Nichollsaura enters the LRT basal to pliosaurs

Druckenmiller and Russell 2008 described a complete plesiosaur
they named Nichollsia. That name was preoccupied by a segmented invertebrate, so the plesiosaur was renamed Nichollsaura (Figs. 1, 2).

Figure 1. Nichollsaura in situ.

From the abstract:
“A new plesiosaur taxon, Nichollsia borealis, gen. et sp. nov., from the Wabiskaw Member of the Clearwater Formation (Lower Cretaceous, Albian) of northeastern Alberta, Canada, is described. The exceptionally well-preserved, almost complete, fully articulated specimen represents the oldest known, and one of the most complete, Cretaceous plesiosaurs from North America. High resolution computed tomographic data of the skull provide detailed information regarding cranial structure. Nichollsia is compared to other Cretaceous genera, including Leptocleidus, with which it shares similar skeletal proportions, size, and the presence of a prominent dorsomedian ridge on the premaxillae.

Figure 2. Nichollssaura skull.

From the abstract:
Nichollsia, however, possesses numerous autapomorphies, including the possession of a gracile, narrowly triangular skull lacking a rostral constriction, a vertically oriented Suspensorium, a squamosal vertex that lacks a prominent crest, the presence of longitudinal grooves on the lateral surface of the dentary, a relatively homodont dentition lacking caniniforms, and other unique features of the axial and appendicular skeleton. Nichollsia inhabited the Boreal Sea, the first major marine incursion into the northern part of the Western Interior Basin in the Early Cretaceous prior to the establishment of the Western Interior Seaway.”

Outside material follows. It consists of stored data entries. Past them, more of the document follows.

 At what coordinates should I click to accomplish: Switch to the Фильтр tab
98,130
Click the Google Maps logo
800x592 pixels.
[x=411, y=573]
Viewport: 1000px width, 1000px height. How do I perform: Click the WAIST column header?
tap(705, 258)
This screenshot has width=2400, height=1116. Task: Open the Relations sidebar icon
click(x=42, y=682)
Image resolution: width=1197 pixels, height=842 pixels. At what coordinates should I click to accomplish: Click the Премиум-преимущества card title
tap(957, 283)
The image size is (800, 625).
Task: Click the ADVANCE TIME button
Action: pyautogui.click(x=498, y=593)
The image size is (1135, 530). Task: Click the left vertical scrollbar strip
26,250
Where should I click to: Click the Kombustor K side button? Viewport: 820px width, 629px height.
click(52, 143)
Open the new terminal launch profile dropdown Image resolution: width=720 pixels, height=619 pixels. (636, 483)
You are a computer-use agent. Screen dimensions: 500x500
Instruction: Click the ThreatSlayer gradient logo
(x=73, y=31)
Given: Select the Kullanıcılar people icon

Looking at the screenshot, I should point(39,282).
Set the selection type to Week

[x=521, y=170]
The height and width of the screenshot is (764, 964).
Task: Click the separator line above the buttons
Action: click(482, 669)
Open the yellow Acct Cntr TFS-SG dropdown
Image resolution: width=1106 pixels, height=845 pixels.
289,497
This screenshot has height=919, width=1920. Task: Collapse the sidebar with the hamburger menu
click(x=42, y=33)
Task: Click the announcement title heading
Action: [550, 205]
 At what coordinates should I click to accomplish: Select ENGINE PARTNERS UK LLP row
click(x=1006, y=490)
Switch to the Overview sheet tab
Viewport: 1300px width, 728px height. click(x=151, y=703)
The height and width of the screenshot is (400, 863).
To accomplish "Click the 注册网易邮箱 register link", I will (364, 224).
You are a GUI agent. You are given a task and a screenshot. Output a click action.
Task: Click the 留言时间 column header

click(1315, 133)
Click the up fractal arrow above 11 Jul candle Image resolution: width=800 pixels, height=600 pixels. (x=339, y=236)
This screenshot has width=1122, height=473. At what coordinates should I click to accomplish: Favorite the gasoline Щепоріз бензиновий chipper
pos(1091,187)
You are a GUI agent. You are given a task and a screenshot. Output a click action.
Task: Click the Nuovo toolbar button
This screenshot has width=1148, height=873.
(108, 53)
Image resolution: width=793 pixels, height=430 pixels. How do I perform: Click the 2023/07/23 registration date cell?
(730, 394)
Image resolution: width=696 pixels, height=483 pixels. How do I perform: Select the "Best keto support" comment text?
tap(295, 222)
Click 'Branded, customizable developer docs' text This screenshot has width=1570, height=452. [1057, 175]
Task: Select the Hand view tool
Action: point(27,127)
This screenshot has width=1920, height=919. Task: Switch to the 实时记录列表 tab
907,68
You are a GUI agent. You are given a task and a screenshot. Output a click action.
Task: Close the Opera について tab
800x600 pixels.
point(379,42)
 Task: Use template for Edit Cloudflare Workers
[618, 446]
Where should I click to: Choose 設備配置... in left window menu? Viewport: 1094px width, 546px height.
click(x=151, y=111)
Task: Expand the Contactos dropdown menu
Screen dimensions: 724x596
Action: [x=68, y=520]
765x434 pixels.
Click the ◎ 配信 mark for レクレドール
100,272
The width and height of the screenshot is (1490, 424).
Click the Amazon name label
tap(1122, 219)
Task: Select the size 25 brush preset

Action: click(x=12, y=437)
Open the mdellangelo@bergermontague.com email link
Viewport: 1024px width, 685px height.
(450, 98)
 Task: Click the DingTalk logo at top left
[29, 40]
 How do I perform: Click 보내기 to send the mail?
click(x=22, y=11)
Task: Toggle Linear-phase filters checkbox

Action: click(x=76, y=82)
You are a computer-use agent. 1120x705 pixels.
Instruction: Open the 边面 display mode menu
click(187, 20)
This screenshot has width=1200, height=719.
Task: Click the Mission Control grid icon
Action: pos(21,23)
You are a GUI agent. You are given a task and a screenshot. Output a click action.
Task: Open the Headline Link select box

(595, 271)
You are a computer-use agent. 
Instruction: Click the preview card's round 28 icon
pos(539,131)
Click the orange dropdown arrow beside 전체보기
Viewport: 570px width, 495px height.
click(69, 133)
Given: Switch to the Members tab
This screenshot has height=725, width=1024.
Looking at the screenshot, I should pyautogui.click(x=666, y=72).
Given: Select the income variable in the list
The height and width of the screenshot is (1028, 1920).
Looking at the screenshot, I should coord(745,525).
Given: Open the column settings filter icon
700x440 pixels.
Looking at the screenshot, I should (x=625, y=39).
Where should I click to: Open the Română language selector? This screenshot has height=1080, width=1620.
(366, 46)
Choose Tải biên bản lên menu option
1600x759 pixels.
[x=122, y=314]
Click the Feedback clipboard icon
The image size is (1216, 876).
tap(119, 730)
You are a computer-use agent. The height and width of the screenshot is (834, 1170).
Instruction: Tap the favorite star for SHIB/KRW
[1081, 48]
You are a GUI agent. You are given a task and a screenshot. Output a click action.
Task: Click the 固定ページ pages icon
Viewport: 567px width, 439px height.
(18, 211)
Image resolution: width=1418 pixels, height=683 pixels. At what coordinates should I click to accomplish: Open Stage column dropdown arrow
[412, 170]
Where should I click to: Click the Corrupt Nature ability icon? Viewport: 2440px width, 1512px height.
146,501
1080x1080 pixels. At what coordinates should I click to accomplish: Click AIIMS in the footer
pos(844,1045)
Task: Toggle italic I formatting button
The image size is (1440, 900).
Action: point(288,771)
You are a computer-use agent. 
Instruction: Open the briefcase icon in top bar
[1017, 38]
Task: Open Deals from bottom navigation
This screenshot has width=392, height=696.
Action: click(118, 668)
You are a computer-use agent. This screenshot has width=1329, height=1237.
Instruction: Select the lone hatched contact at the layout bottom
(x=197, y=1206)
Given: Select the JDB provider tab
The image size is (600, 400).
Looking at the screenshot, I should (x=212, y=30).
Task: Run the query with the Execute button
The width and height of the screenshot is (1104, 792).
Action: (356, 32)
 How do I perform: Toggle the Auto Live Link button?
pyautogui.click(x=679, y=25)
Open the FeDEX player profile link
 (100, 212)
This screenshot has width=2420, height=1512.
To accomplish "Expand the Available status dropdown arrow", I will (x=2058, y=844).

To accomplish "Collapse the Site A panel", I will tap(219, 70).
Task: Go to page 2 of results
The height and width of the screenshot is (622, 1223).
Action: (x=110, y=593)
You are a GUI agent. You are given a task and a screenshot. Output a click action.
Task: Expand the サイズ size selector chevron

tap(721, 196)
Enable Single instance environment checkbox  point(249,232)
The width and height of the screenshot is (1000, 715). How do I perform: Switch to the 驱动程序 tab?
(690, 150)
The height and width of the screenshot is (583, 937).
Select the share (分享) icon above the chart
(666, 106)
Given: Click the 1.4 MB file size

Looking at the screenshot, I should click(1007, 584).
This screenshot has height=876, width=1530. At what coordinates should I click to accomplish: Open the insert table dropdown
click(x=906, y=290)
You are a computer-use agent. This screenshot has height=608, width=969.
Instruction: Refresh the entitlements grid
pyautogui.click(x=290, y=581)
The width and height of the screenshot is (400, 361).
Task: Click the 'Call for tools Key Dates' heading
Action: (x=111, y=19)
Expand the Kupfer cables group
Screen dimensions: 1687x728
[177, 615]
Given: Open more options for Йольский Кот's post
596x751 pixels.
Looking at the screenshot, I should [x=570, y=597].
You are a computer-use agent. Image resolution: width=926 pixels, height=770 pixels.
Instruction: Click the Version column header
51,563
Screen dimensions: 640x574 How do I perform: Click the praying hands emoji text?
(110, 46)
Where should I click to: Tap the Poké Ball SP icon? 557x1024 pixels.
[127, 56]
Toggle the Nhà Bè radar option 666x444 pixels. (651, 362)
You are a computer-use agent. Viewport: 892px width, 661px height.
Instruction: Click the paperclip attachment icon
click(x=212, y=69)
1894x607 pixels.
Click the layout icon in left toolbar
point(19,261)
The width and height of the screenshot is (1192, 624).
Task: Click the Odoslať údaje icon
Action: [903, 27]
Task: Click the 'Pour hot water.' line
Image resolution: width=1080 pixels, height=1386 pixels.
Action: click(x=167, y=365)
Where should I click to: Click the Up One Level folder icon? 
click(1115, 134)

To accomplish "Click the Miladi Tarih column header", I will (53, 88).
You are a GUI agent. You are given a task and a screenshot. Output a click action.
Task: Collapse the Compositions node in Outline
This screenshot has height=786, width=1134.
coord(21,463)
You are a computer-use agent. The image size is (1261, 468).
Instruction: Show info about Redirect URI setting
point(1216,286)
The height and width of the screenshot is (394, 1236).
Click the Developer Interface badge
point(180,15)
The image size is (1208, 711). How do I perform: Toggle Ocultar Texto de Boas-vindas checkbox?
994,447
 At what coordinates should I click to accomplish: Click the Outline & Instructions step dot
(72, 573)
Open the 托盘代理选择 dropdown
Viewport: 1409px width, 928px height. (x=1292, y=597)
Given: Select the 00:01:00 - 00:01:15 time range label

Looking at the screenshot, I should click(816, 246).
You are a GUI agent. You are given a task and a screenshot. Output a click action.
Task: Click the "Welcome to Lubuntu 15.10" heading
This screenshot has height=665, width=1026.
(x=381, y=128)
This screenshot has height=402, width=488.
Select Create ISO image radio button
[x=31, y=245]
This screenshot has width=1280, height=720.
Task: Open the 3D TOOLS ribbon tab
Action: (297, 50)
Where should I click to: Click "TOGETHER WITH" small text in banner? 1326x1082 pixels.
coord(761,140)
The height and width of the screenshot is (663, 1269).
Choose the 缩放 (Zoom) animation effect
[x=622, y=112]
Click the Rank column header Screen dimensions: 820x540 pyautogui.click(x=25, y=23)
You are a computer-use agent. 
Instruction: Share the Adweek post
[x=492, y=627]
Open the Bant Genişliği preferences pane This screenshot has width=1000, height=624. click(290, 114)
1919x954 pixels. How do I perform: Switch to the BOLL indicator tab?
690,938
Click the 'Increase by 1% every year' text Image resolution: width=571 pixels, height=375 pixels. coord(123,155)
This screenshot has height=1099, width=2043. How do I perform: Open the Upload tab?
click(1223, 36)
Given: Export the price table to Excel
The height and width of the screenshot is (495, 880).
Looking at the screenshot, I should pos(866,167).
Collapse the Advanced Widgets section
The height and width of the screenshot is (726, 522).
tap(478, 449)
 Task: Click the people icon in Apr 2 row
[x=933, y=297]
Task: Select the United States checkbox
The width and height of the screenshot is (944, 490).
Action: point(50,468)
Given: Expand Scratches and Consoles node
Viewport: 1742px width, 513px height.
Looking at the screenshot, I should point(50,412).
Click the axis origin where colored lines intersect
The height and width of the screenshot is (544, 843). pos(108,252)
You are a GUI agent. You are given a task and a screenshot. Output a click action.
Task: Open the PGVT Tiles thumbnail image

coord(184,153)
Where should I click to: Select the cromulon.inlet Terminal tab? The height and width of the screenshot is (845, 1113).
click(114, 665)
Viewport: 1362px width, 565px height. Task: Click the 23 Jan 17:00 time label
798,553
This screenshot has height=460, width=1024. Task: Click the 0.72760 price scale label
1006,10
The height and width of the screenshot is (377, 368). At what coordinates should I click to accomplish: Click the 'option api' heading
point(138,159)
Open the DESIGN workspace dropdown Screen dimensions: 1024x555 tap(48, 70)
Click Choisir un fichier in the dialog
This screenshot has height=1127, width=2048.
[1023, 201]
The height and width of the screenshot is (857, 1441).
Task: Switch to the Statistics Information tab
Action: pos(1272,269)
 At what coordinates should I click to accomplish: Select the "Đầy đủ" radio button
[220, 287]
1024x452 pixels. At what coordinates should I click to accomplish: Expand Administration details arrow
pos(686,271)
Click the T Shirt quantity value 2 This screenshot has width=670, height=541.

Figure 3. Cladogram of plesiosaurs including Nichollssaura.
Figure 3. Cladogram of plesiosaurs including Nichollssaura.

Added here
to the large reptile tree (LRT, 1907 taxa; Fig. 3) Nichollssaura nests basal to Plesiopleurodon (Fig. 4) and the pliosaurid clade (Fig. 5). At this transition plesiosaurs developed longer jaws as they evolved from eating small prey to large prey.

Figure 4. Plesiopleurodon documents the longer snout and relatively smaller eyes that arise after Nichollsaura in the LRT.

Initially the size did not change,
only the proportions (Fig. 5).

Figure 5. Plesiosaur taxa from the transition to pliosaurs. Plesiosaurus,, Nichollssaura, Plesiopleurodon and Trinacromerum are here shown to scale.

Thereafter,
pliosaurs grew to several times their initial length, all the better to tackle larger prey.

Figure 1. Three pliosaurs, Trinacromerum, Brachauchenius and Kronosaurus, to scale, all Late Cretaceous.
Figure 6. Three pliosaurs, Trinacromerum, Brachauchenius and Kronosaurus, to scale, all Late Cretaceous.

References
Druckenmiller PS and Russell AP 2008. Skeletal anatomy of an exceptionally complete specimen of a new genus of plesiosaur from the Early Cretaceous (Early Albian) of Northeastern Alberta, Canada. Palaeontographica Abteilung a -Stuttgart- 283(1):1-33.
Druckenmiller PS and Russell AP 2009. The new plesiosaurian genus Nichollssaura from Alberta, Canada: replacement name for the preoccupied genus Nichollsia“. Journal of Vertebrate Paleontology. 29 (1): 276.